Crivella, em seguida, enviou projeto de lei à Câmara dos Vereadores que autoriza a encampação da Linha Amarela. O prefeito pediu, ainda, que a tramitação do projeto seja em regime de urgência.
Dados da Controladoria-Geral do município indicam que a Taxa Interna de Retorno (TIR) aplicada pela concessionária é de 30,57%, bem acima dos 10,90% previstos em termo aditivo. Essa seria a prova de que a Lamsa está tendo rentabilidade superior à estabelecida contratualmente, às custas dos preços dos pedágios.

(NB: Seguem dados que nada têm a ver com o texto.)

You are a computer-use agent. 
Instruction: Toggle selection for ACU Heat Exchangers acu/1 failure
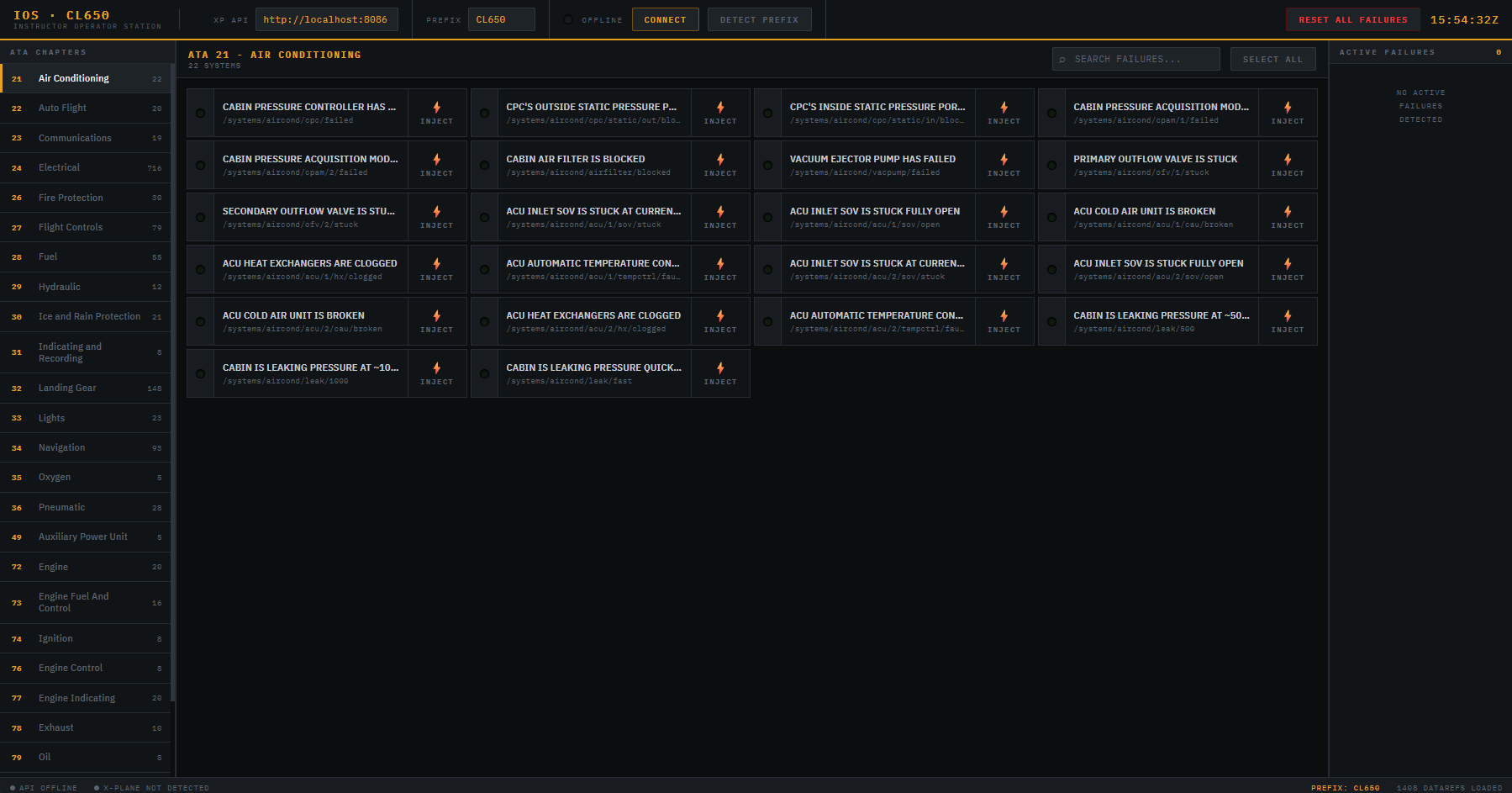tap(200, 270)
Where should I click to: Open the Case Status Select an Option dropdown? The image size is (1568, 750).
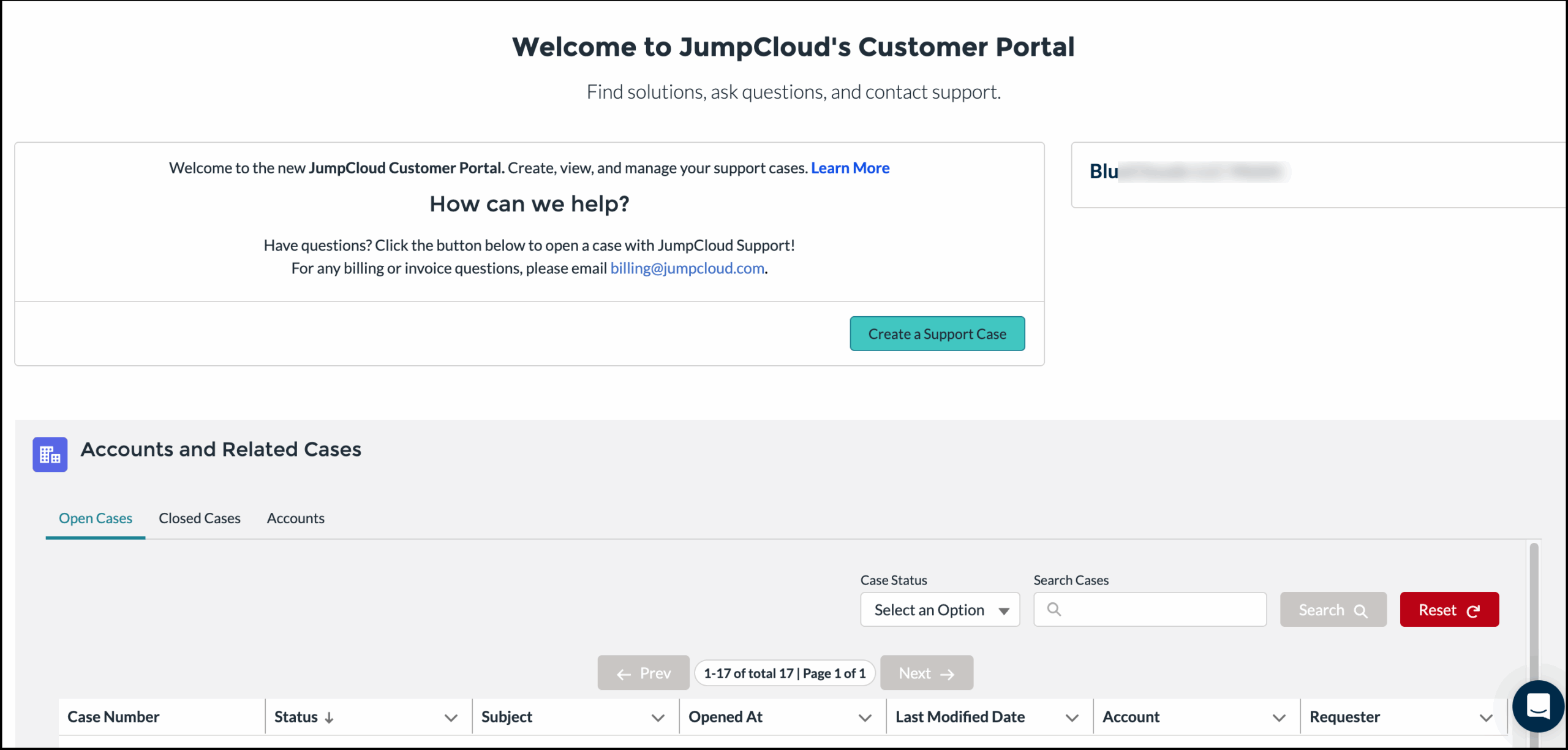[x=940, y=609]
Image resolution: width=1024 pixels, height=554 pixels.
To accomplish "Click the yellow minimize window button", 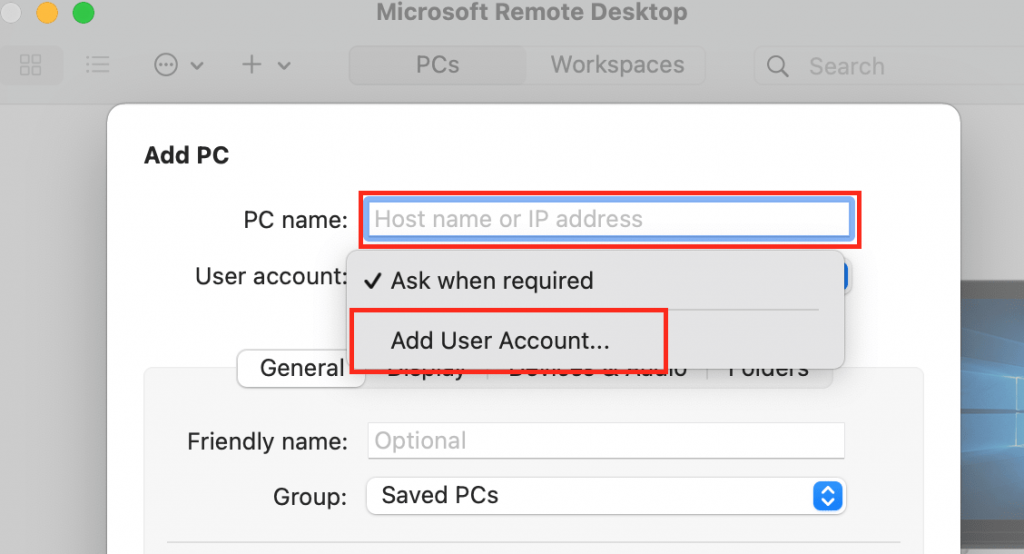I will click(47, 13).
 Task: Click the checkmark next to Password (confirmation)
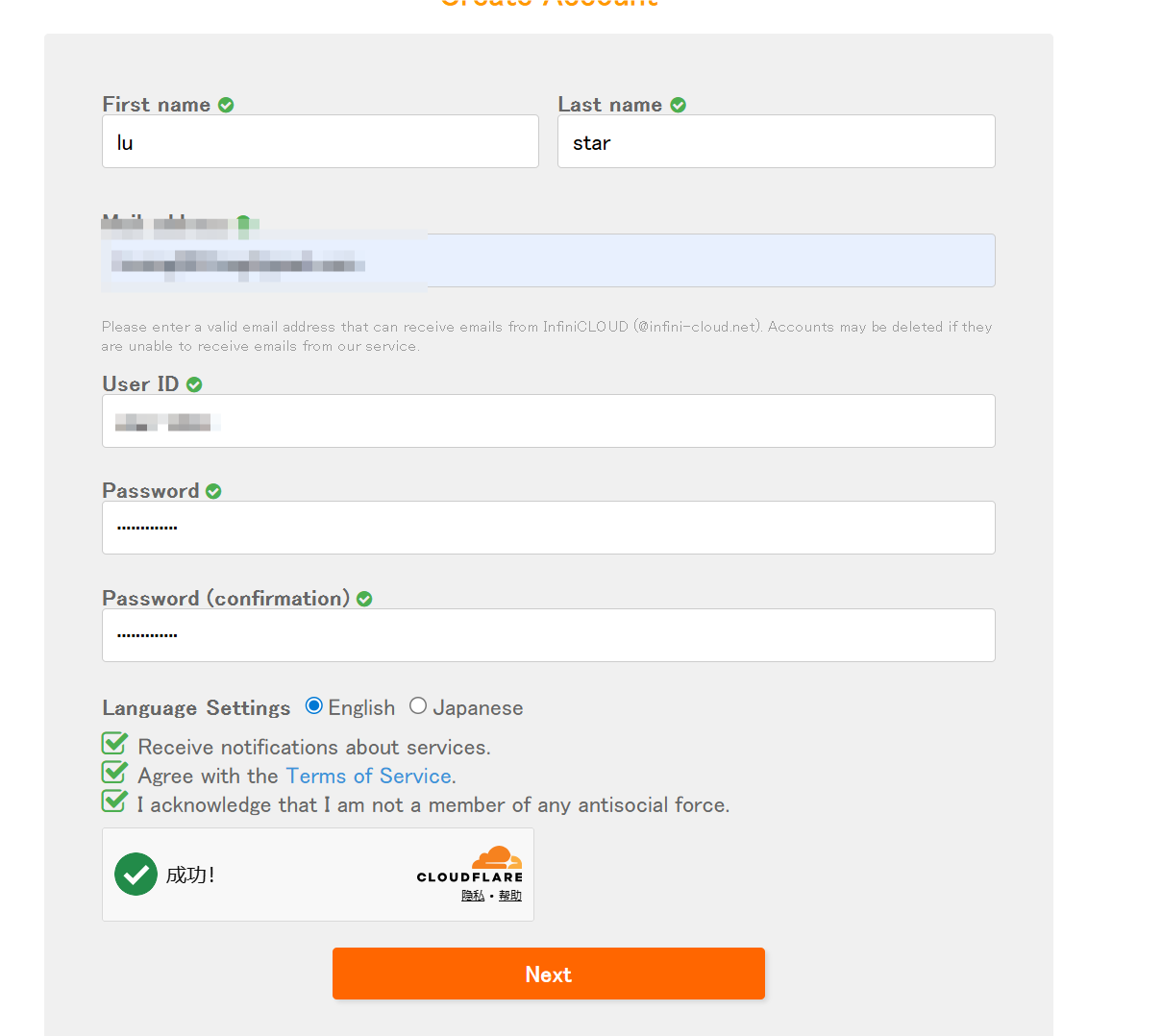click(x=364, y=599)
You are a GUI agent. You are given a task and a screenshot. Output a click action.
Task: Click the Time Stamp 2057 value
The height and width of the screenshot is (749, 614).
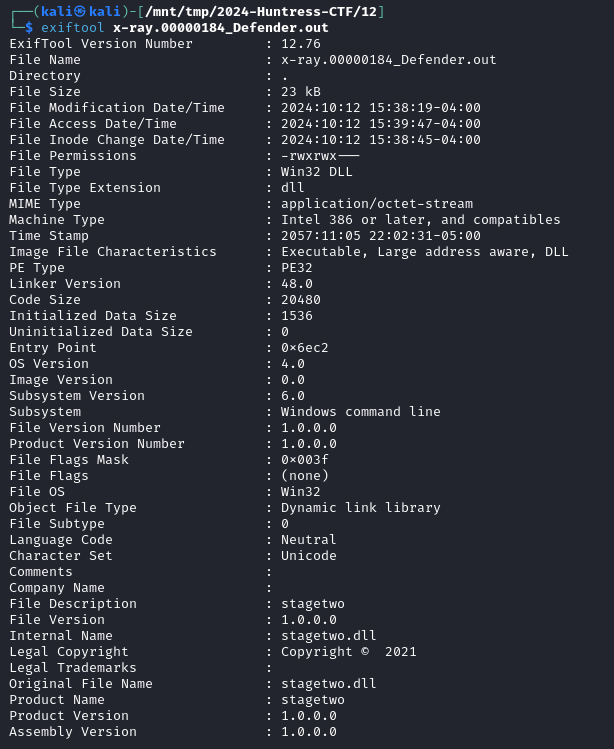point(380,235)

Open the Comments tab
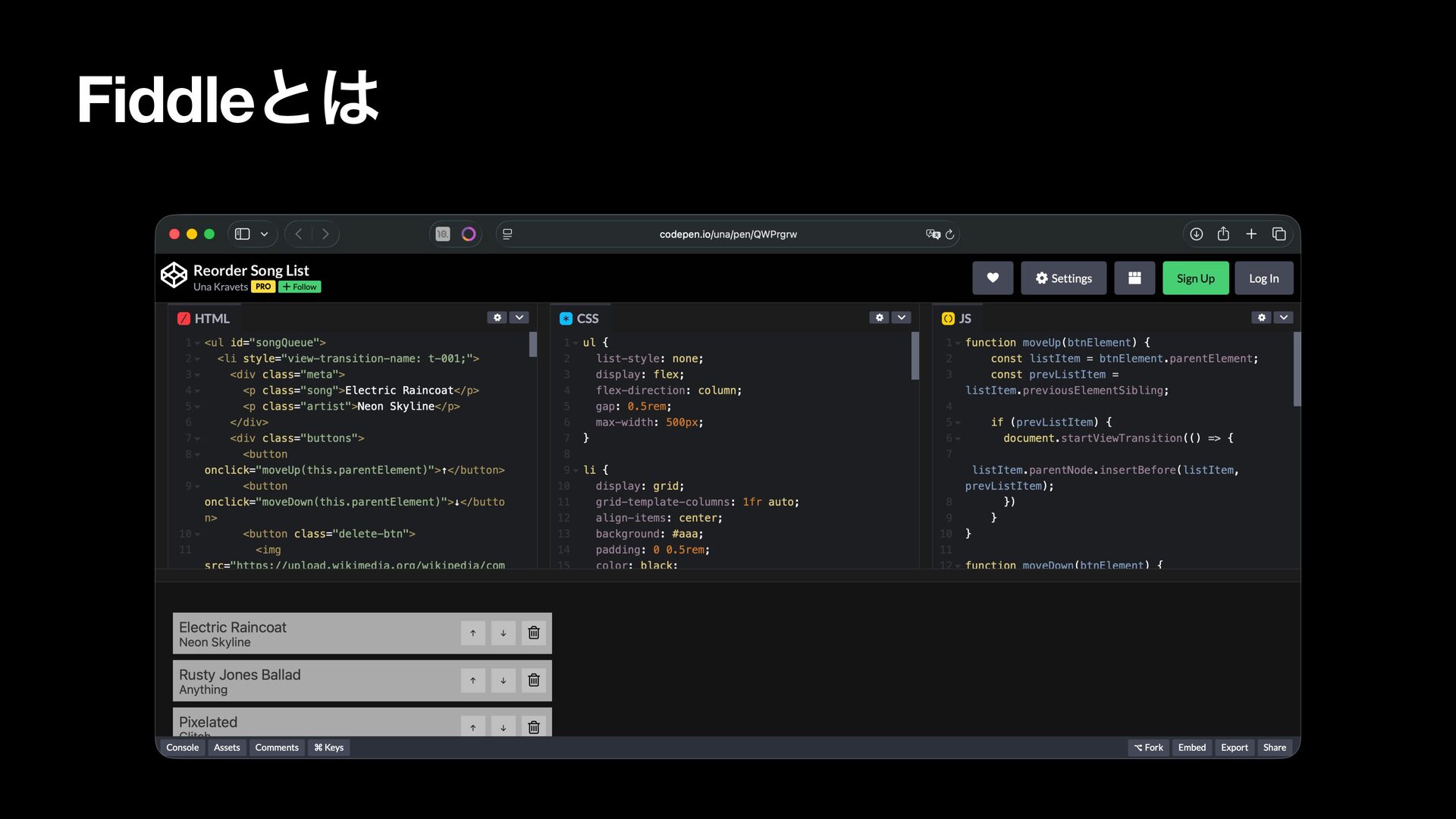tap(277, 748)
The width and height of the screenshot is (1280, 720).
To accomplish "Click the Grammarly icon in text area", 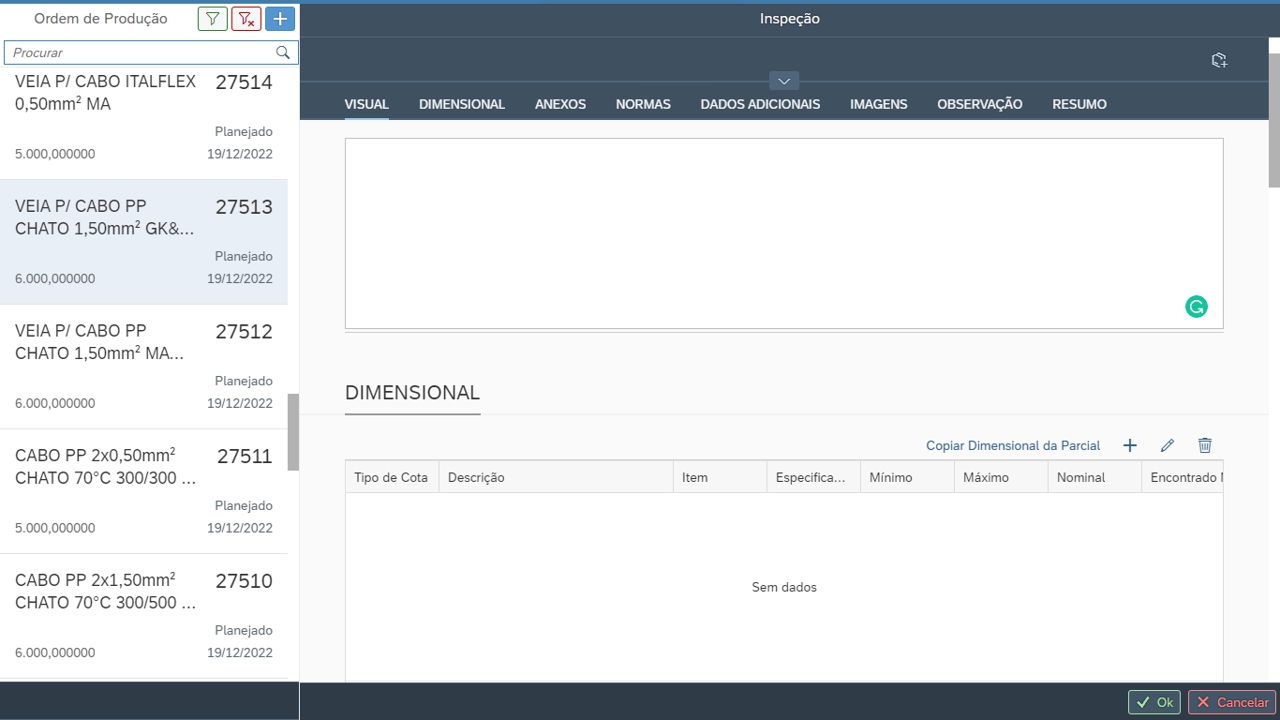I will [1196, 307].
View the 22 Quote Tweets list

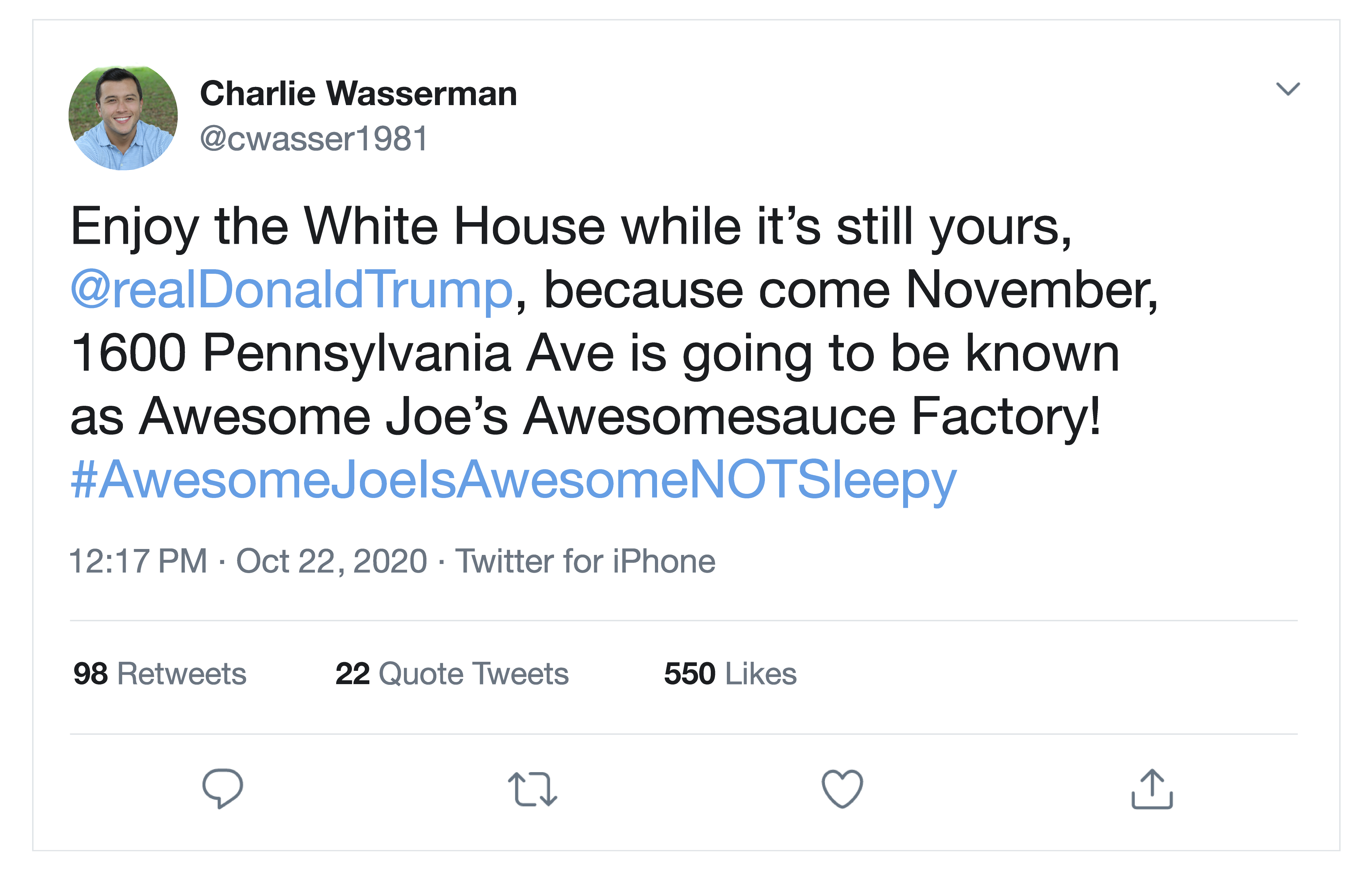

Desde o episódio, assessores do governo federal têm recebido telefonemas de investidores que perguntam, afinal, qual é mesmo a “segurança jurídica” que têm os empreendimentos no país.
Segurança jurídica, porém, tem que ser uma via de duas mãos e compromissos contratuais precisam ser respeitados pelas partes.
E é melhor não partir para a ignorância e sair quebrando patrimônio que acabará sendo pago pelos cidadãos consumidores.